The Problem: Why existing solutions fail
Currently, there is no way to represent "Either Connection or Transaction" as a single type due to Rust's type system constraints
- &impl ConnectionTrait (Generics) is Static
Generics are monomorphized at compile time. We cannot switch types based on runtime conditions.
// ❌ Compile Error: `if` and `else` have incompatible types
let db = if use_transaction {
&txn // &DatabaseTransaction
} else {
&conn // &DatabaseConnection
};- &dyn TransactionTrait is NOT Object Safe
We cannot use trait objects because TransactionTrait contains generic methods (transaction<F, T, E>) and associated types. It is impossible to create a &dyn (ConnectionTrait + TransactionTrait).
Proposed Solutions
Introduce the enum pattern into sea-orm core. This pattern has been proven stable in sea-orm-migration for years.
// sea-orm/src/database/connection_or_transaction.rs
pub enum ConnectionOrTransaction<'c> {
Connection(&'c DatabaseConnection),
Transaction(&'c DatabaseTransaction),
}
// Ergonomics
impl<'c> From<&'c DatabaseConnection> for ConnectionOrTransaction<'c> { ... }
impl<'c> From<&'c DatabaseTransaction> for ConnectionOrTransaction<'c> { ... }
// Proxy Implementations
impl ConnectionTrait for ConnectionOrTransaction<'_> { /* delegates to inner */ }
impl TransactionTrait for ConnectionOrTransaction<'_> { /* delegates to inner */ }Executor vs. Manager
One might ask: "Why doesn't this type support commit()?"
This is a deliberate design choice to enforce Separation of Concerns. This type acts as a Query Executor, not a Transaction Manager.
Manager (The Caller): Owns the DatabaseTransaction. Responsible for lifecycle management (begin, commit, rollback).
Executor (This Type): Holds only a reference (&'c). Responsible for executing queries and starting nested transactions (savepoints).
Since ConnectionOrTransaction only holds a borrow, it cannot call .commit(self), which prevents repositories from accidentally closing transactions owned by the caller. This aligns perfectly with Rust's ownership model and ensures safety.
Usage Examples
- Runtime Branching (Configurable Atomicity)
pub async fn execute_batch(
conn: &DatabaseConnection,
use_atomic: bool
) -> Result<(), DbErr> {
// 1. Decide context at runtime
let db: ConnectionOrTransaction = if use_atomic {
let txn = conn.begin().await?;
ConnectionOrTransaction::from(&txn)
} else {
ConnectionOrTransaction::from(conn)
};
// 2. Execute logic (reused code)
// The repository function signature: fn save(db: &ConnectionOrTransaction, ...)

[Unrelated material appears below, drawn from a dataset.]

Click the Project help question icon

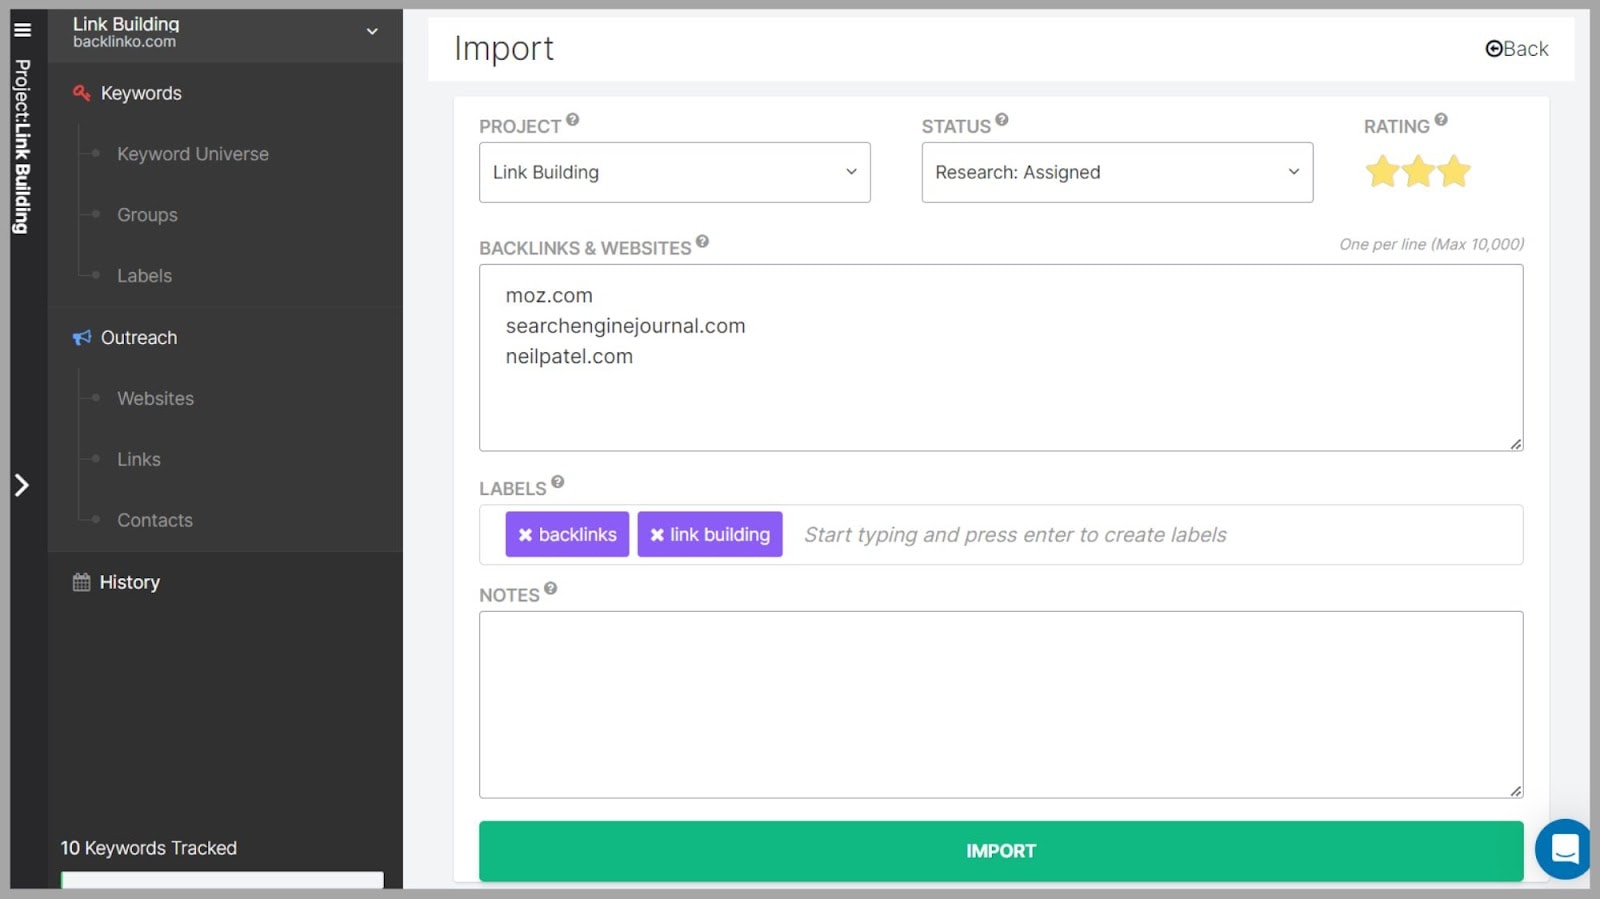(x=573, y=120)
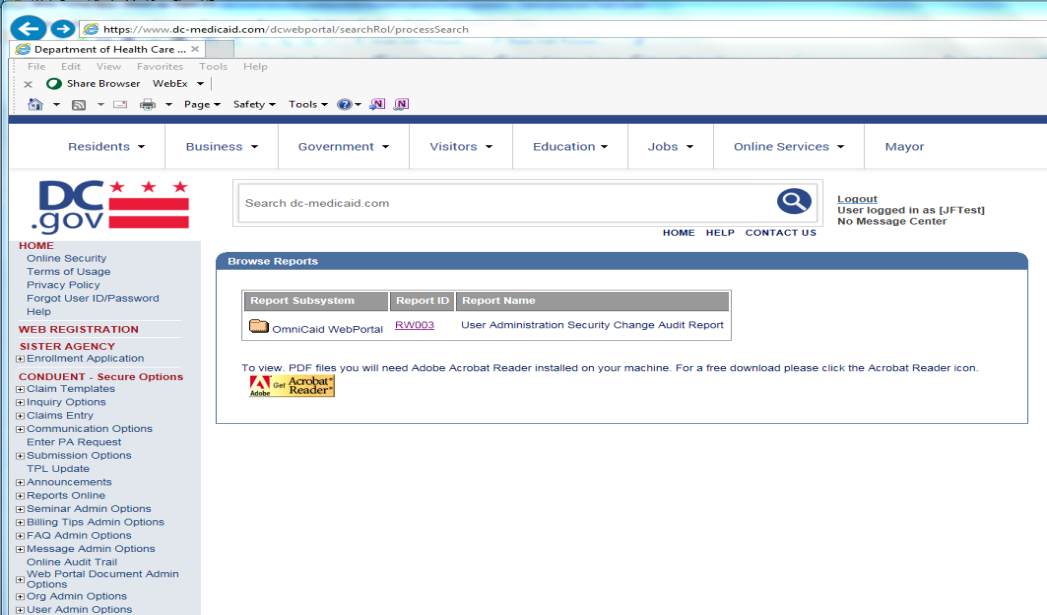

my_repository::save_all(&db, data).await?;
// 3. Commit only if we own the transaction
if let ConnectionOrTransaction::Transaction(txn) = db {
txn.commit().await?;
}
Ok(())
}- Repository Pattern (The Safe Executor)
struct UserRepository;
impl UserRepository {
// Accepts both Connection and Transaction via the wrapper.
// Cannot accidentally commit the transaction because it only holds a reference.
pub async fn create(
db: &ConnectionOrTransaction<'_>,
name: String
) -> Result<Model, DbErr> {
ActiveModel {
name: Set(name),
..Default::default()
}
.insert(db) // Works as ConnectionTrait
.await
}
}Benefits
- Solves the Object Safety Gap: Provides a concrete type where dyn Trait is impossible.
- Safety by Design: Prevents "rogue commits" in downstream functions.
- Code Deduplication: Could eventually replace SchemaManagerConnection in the migration crate.
- Non-Breaking: Additive change only.
I would love to hear your thoughts on this. If accepted, I am happy to provide a PR.